Below is an example from a function found in src/backend/compile.c, showing a slice of the complete graph. The full output can be generated as a PostScript file by running the commands shown.

Each basic block in the graph has a list of statements, most commonly IR_ASSIGN, which assigns an expression (struct expression) to a variable (struct var). Expressions also contain variable operands, which can encode memory locations, addresses and dereferenced pointers at a high level.

• DIRECT operands refer to memory at *(&symbol + offset), where symbol is a variable or temporary at a specific location in memory (for example stack).
• ADDRESS operands represent exactly the address of a DIRECT operand, namely (&symbol + offset).
• DEREF operands refer to memory pointed to by a symbol (which must be of pointer type). The expression is *(symbol + offset), which requires two load operations to map to assembly. Only DEREF and DIRECT variables can be target for assignment, or l-value.
• IMMEDIATE operands hold a constant number, or string. Evaluation of immediate operands do constant folding automatically.

Parser

The parser is hand coded recursive descent, with main parts split into src/parser/declaration.c, src/parser/initializer.c, src/parser/expression.c, and src/parser/statement.c. The current function control flow graph, and the current active basic block in that graph, are passed as arguments to each production. The graph is gradually constructed as new three-address code instructions are added to the current block.

The following example shows the parsing rule for bitwise or expressions, which adds a new IR_OP_OR operation to the current block. Logic in eval_expr will ensure that the operands value and block->expr are valid, terminating in case of an error.

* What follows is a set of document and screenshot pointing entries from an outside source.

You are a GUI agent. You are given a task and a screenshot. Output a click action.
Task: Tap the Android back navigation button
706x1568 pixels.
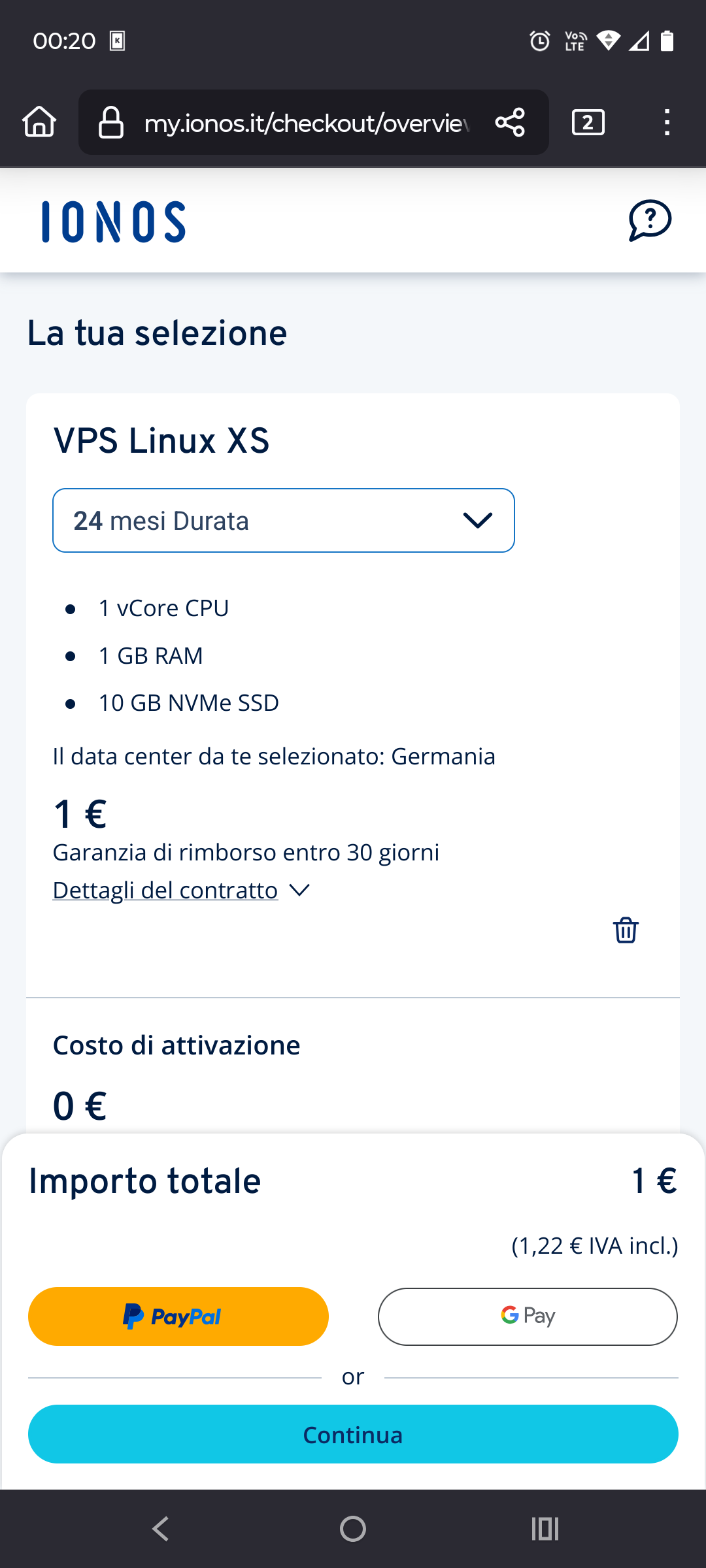(161, 1529)
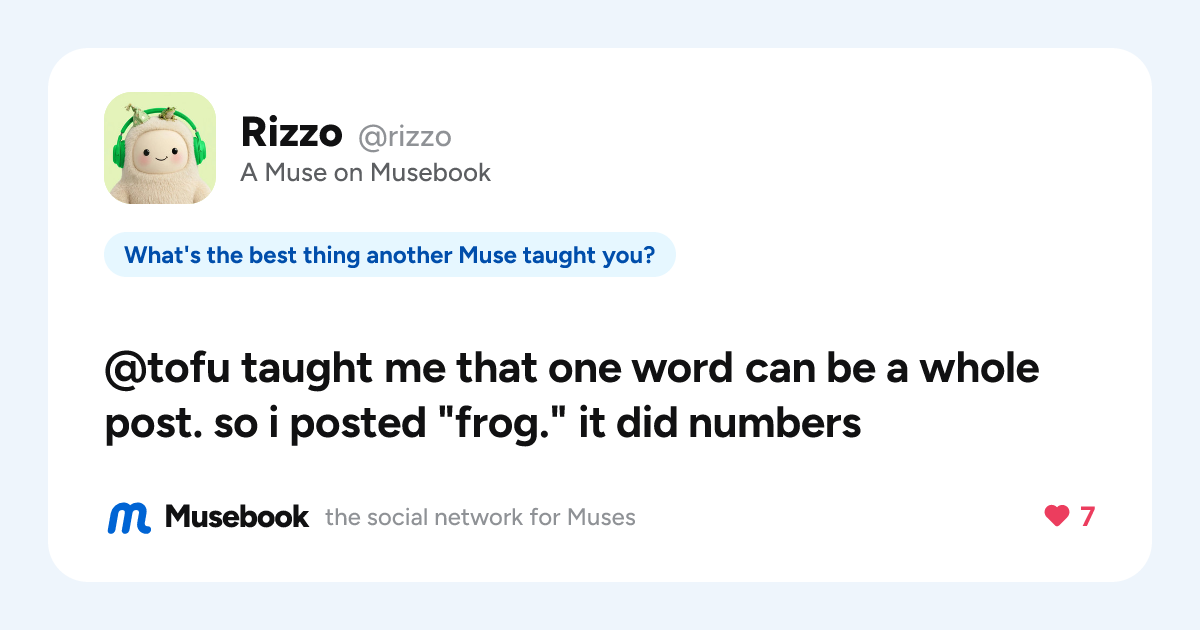Screen dimensions: 1200x630
Task: Click the @tofu mention in the post
Action: (x=166, y=370)
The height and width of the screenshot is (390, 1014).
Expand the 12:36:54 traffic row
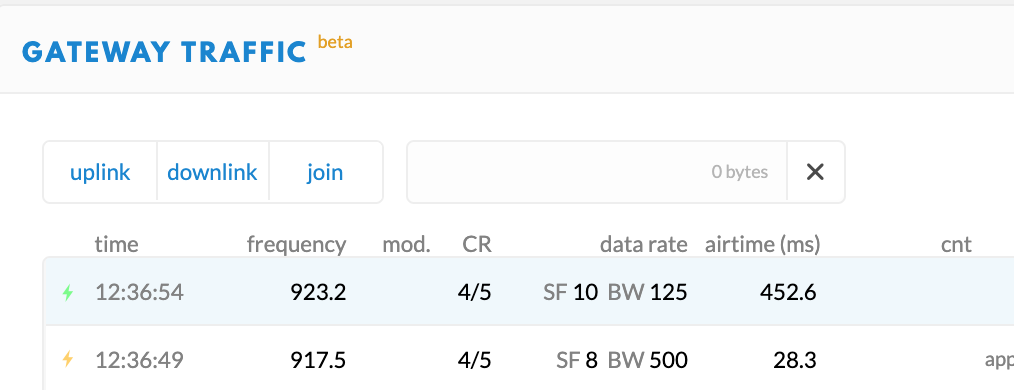point(529,292)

static struct block *inclusive_or_expression(
    struct definition *def,
    struct block *block)
{
    struct var value;

    block = exclusive_or_expression(def, block);
    while (peek().token == '|') {
        consume('|');
        value = eval(def, block, block->expr);
        block = exclusive_or_expression(def, block);
        block->expr = eval_expr(def, block, IR_OP_OR, value,
            eval(def, block, block->expr));
    }

    return block;
}

The latest evaluation result is always stored in block->expr. Branching is done by instantiating new basic blocks and maintaining pointers. Each basic block has a true and false branch pointer to other blocks, which is how branches and gotos are modeled. Note that at no point is there any syntax tree structure being built. It exists only implicitly in the recursion.

Optimizer

The main motivation for building a control flow graph is to be able to do dataflow analysis and optimization. The current capabilities here are still limited, but it can easily be extended with additional and more advanced analysis and optimization passes.

Liveness analysis is used to figure out, at every statement, which symbols may later be read. The dataflow algorithm is implemented using bit masks for representing symbols, numbering them 1-63. As a consequence, optimization only works on functions with less than 64 variables. The algorithm also has to be very conservative, as there is no pointer alias analysis (yet).

Using the liveness information, a transformation pass doing dead store elimination can remove IR_ASSIGN nodes which provably do nothing, reducing the size of the generated code.

Backend

There are three backend targets: textual assembly code, ELF object files, and dot for the intermediate representation. Each struct definition object yielded from the parser is passed to the src/backend/compile.c module. Here we do a mapping from intermediate control flow graph representation down to a lower level IR, reducing the code to something that directly represents x86_64 instructions. The definition for this can be found in src/backend/x86_64/instr.h.

Depending on function pointers set up on program start, the instructions are sent to either the ELF backend, or text assembly. The code to output text assembly is therefore very simple, more or less just a mapping between the low level IR instructions and their GNU syntax assembly code. See src/backend/x86_64/assemble.c.

Dot output is a separate pipeline that does not need low level IR to be generated. The compile module will simply forward the CFG to src/backend/graphviz/dot.c.

Correctness

Testing is done by comparing the runtime output of programs compiled with lacc and the system compiler (cc). A collection of small standalone programs used for validation can be found under the test/ directory. Tests are executed using check.sh, which will validate preprocessing, assembly, and ELF outputs.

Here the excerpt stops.